I just like to imagine Bruce being progressively more competitive as the show goes on to the point where his kids have to remind him that he's guest-starring as Brucie Wayne.
Meanwhile, someone sneaks a behind-the-scenes photo of Tim and Kon laughing together which starts an argument about Tim fraternizing with the enemy. The moment Damian opens his mouth, tho, Tim whips a picture of his little brother and Jon having ice cream together, which causes Dick and Jason to round up on the both of them.
Bruce refusing to speak to Clark because he can't believe Kent guessed something he couldn't, and Lois trying not to laugh about Clark's confused expression the entire time they are on air. Kara, on the other hand, having no such reservations and doing her best to crush the opposing family.
Kon, being secretly a competitive asshole as well but having to decide whether he'll rather lose or deal with a pouty Tim if the Waynes lose. Jon just really having the time of his life. An absolute blast, 10/10 would do again.
(Bonus: Cass, Steph and Barbara watching the entire thing on the Manor's living room with Alfred looking more and more disappointed whenever the family doesn't get the right answers).
More batsiblings being siblings??? Uhm fuck yes
- Jason picking the pickles off Tim’s burger
- “is that my shirt?” “Uhm no” “BRUUUCE” (Dick and Jason 100%)

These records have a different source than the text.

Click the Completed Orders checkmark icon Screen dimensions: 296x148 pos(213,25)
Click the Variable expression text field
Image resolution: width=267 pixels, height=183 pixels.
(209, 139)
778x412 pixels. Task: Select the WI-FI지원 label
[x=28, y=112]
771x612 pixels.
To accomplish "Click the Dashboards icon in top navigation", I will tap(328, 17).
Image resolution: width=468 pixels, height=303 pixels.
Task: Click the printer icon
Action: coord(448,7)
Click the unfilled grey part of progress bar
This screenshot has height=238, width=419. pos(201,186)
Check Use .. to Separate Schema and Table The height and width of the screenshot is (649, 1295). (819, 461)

- Cass and Duke driving thru Starbucks talking SHIT about Tim after he drank the last of the coffee and didnt buy more
- Steph and Babs going nuts with Bruce’s credit card and making Dick carry things. He’s just happy to be included but he’s not allowed to talk
- Damian going though all of Tim’s stuff when he’s not home
Tim: I’m going to Walgreen what do you want
Damian after being grounded: a new fucking family
Tim: I’ve got $12
Damian: gummy worms
- the tattling in that household would be absolutely insane
- “Bruce Jason lost my AirPods!!” “No I fucking didn’t!”
- Jason and Tim have screaming matches then go out for milkshakes
- Steph painting Dukes nails while watching Naruto
- Jason hitting Tim lightly and Tim falling to the ground hollering getting Jason in trouble
- Damian chasing Jason around with a butter knife (if you didn’t do with w ur sibling then I feel bad for you)

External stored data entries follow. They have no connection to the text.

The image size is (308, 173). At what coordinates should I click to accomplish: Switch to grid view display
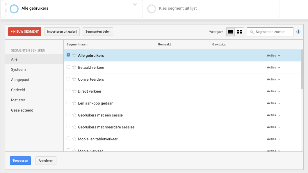click(x=239, y=32)

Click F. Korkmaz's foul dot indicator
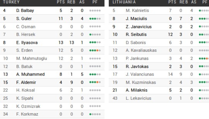coord(95,114)
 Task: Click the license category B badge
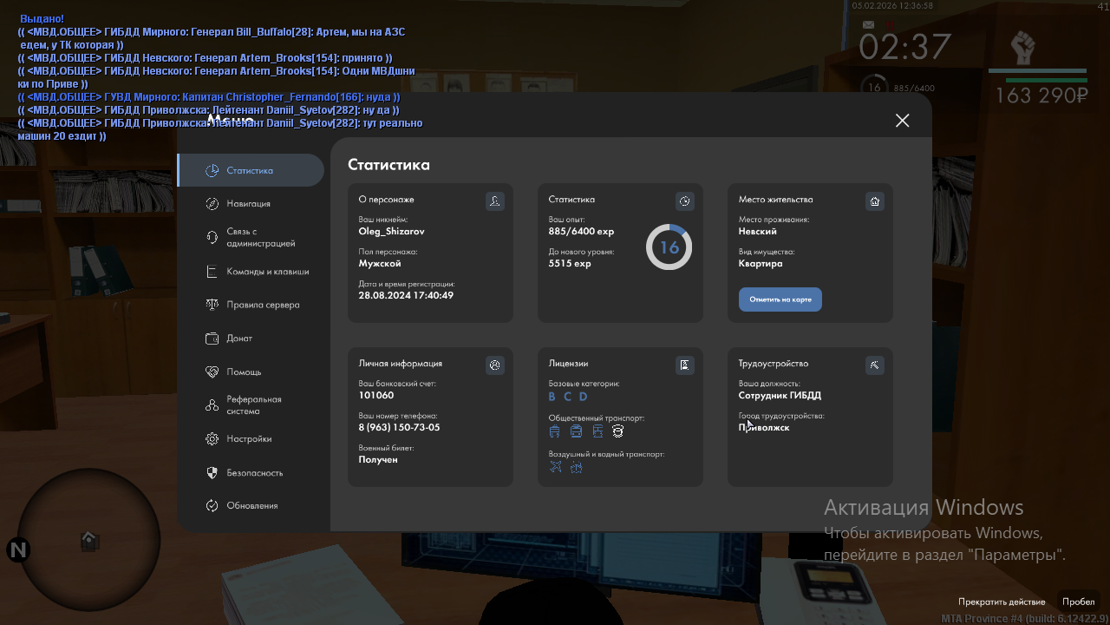pos(552,397)
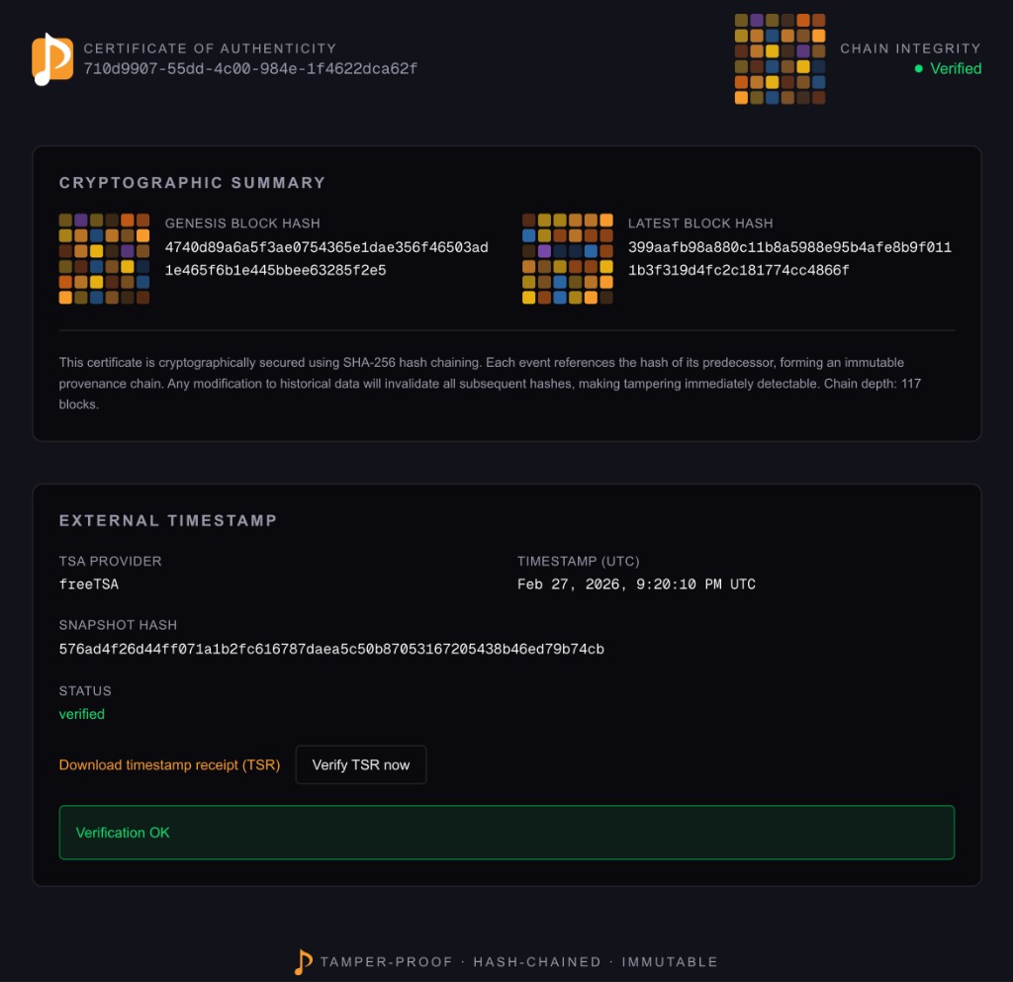The width and height of the screenshot is (1013, 982).
Task: Click the Genesis Block Hash identicon grid
Action: point(104,257)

Batkids' Reaction If They Were Left on a Stop on a Road Trip
Dick: Did those...Did those ass clowns leave? They forgot about me. Even Bruce?!
Jason: They really left me outside...alone...in THIS economy. Those motherFUCKERS!
Tim: I'm about to go all white mom on them. At least we didn't lose a spleen this time, just a member, just me, no fucking biggie
Duke: *remembers that time when Dick said he's what keeps the family together* Well that was a fucking lie.
Damian: What do I do now? How do poor people get around? Should I call a Ruber?
Steph: *calls Tim* Ah, it's ringing. Pick up you assclown, pick up. *Tim: Hello?* AY, TIM, WHAT THE FUCK?!